Retype, word for word, every line of the records below starting at the one that contains "The height and width of the screenshot is (854, 1400)." and ending at the one that contains "Click the PRIORITIZED LEAD button"; include both of those lines and nothing more.

[Collected data]
*** Begin section ***
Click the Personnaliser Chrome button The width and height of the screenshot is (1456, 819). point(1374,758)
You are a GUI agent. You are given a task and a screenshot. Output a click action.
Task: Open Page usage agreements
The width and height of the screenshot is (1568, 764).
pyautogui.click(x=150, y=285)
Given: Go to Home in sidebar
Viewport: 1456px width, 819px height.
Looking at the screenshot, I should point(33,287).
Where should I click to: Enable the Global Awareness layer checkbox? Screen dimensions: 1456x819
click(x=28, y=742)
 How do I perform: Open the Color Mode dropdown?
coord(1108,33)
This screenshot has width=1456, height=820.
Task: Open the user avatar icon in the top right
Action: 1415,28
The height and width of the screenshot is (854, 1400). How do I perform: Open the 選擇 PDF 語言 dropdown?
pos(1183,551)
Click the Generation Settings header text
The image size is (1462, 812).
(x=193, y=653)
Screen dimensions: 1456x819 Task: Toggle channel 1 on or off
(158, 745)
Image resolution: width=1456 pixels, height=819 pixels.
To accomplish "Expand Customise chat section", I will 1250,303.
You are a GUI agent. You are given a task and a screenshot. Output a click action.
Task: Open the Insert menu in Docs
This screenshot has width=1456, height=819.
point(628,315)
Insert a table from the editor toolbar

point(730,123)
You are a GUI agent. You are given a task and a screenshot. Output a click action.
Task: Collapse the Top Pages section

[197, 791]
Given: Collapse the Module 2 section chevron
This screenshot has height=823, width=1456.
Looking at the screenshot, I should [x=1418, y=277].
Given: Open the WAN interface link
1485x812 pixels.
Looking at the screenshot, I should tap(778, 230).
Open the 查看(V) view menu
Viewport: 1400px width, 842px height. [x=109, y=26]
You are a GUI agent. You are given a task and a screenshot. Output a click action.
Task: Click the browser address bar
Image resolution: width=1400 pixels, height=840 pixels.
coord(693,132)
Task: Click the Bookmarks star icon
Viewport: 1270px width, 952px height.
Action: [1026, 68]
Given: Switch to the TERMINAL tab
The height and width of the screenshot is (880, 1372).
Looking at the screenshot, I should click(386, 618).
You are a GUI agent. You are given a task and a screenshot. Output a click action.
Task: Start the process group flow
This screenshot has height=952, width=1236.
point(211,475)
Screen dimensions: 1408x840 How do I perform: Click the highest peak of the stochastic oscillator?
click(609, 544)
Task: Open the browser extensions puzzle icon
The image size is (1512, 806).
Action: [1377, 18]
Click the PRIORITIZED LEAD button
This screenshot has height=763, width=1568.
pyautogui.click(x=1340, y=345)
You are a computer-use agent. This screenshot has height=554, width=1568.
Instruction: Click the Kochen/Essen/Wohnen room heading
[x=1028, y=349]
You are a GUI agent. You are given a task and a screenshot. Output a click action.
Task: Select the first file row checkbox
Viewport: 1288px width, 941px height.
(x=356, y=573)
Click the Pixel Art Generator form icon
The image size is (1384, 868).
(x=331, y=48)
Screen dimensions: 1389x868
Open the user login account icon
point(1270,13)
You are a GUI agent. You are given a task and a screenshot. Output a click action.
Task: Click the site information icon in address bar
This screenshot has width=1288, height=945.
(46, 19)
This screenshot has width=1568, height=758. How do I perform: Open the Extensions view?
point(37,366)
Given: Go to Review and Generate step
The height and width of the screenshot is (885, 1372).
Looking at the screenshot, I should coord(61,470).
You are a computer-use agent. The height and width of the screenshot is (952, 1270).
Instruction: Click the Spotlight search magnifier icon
*** End section ***
▶ _Answer to the exercise_
The height and width of the screenshot is (854, 1400). How do I perform: Open the 選擇 PDF 語言 dropdown?
pos(1183,551)
Click the Generation Settings header text
The image size is (1462, 812).
(x=193, y=653)
Screen dimensions: 1456x819 Task: Toggle channel 1 on or off
(158, 745)
Image resolution: width=1456 pixels, height=819 pixels.
To accomplish "Expand Customise chat section", I will 1250,303.
You are a GUI agent. You are given a task and a screenshot. Output a click action.
Task: Open the Insert menu in Docs
This screenshot has width=1456, height=819.
point(628,315)
Insert a table from the editor toolbar

point(730,123)
You are a GUI agent. You are given a task and a screenshot. Output a click action.
Task: Collapse the Top Pages section

[197, 791]
Given: Collapse the Module 2 section chevron
This screenshot has height=823, width=1456.
Looking at the screenshot, I should [x=1418, y=277].
Given: Open the WAN interface link
1485x812 pixels.
Looking at the screenshot, I should tap(778, 230).
Open the 查看(V) view menu
Viewport: 1400px width, 842px height. [x=109, y=26]
You are a GUI agent. You are given a task and a screenshot. Output a click action.
Task: Click the browser address bar
Image resolution: width=1400 pixels, height=840 pixels.
coord(693,132)
Task: Click the Bookmarks star icon
Viewport: 1270px width, 952px height.
Action: [1026, 68]
Given: Switch to the TERMINAL tab
The height and width of the screenshot is (880, 1372).
Looking at the screenshot, I should click(386, 618).
You are a GUI agent. You are given a task and a screenshot. Output a click action.
Task: Start the process group flow
This screenshot has height=952, width=1236.
point(211,475)
Screen dimensions: 1408x840 How do I perform: Click the highest peak of the stochastic oscillator?
click(609, 544)
Task: Open the browser extensions puzzle icon
The image size is (1512, 806).
Action: [1377, 18]
Click the PRIORITIZED LEAD button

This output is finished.